Problem A:
Answer these questions about the passage on IAsyncEnumerable, one per line:
(i) Which method must DisposeAsync not run concurrently with?
(ii) What must GetAsyncEnumerator return synchronously, and what must it not do?
(iii) According to the passage, what does cancelling a token on the IAsyncEnumerable level cancel?
Problem B: List every method that the passage on IAsyncEnumerable names.
Problem C: From the passage on IAsyncEnumerable, extract the text starting at "public interface IAsyncEnumerable<out" and ending at "into such operators.".

Reading passage:
## start

Unfortunately, DisposeAsync does not serve as an anytime cancellation like IDisposable.Dispose() in Rx.NET and since it must not run concurrently with MoveNextAsync, we have to serialize their execution externally in case we have something that an async-await loop could handle.
Finally the IAsyncEnumerable is the equivalent of IEnumerable with a single method to get the IAsyncEnumerator. This, in theory, allows lazy and deferred async sequences which can be run as many times as necessary and even concurrently with each other. Only interacting with the IAsyncEnumerator has to be serialized via async/await or external means.
public interface IAsyncEnumerable<out T>
{
IAsyncEnumerator<T> GetAsyncEnumerator();
}This method has to return the async enumerator synchronously and not throw any exception.
Unfortunately, this is the only level where eager cancellation support can be injected, but unlike the Rx.NET scheme, it can't be made known to the downstream consumers within the flow. One has to keep injecting CancellationTokens into such operators.
There is an additional problem with such injections. One can't inject different CancellationTokens into different realizations of GetAsyncEnumerator()s: they have to live on the IAsyncEnumerable level and cancelling a token will cancel for all running async enumerators. Usually one would like to correlate cancellation with running async enumerators (which one gets from IObservable.Subscribe quite clearly) so only some runs could be cancelled.
The solution is most likely to defer the creation of the entire IAsyncEnumerable itself so cancellation can be dedicated at the point when an async enumerator is requested by some consumer.

## end

Provided data:
## start

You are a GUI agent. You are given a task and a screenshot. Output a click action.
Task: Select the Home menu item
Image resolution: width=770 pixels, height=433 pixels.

## end

Expected output A:
(i) MoveNextAsync
(ii) It must return the async enumerator synchronously and must not throw any exception.
(iii) All running async enumerators

Expected output B:
DisposeAsync
IDisposable.Dispose()
MoveNextAsync
GetAsyncEnumerator()
IObservable.Subscribe

Expected output C:
public interface IAsyncEnumerable<out T>
{
IAsyncEnumerator<T> GetAsyncEnumerator();
}This method has to return the async enumerator synchronously and not throw any exception.
Unfortunately, this is the only level where eager cancellation support can be injected, but unlike the Rx.NET scheme, it can't be made known to the downstream consumers within the flow. One has to keep injecting CancellationTokens into such operators.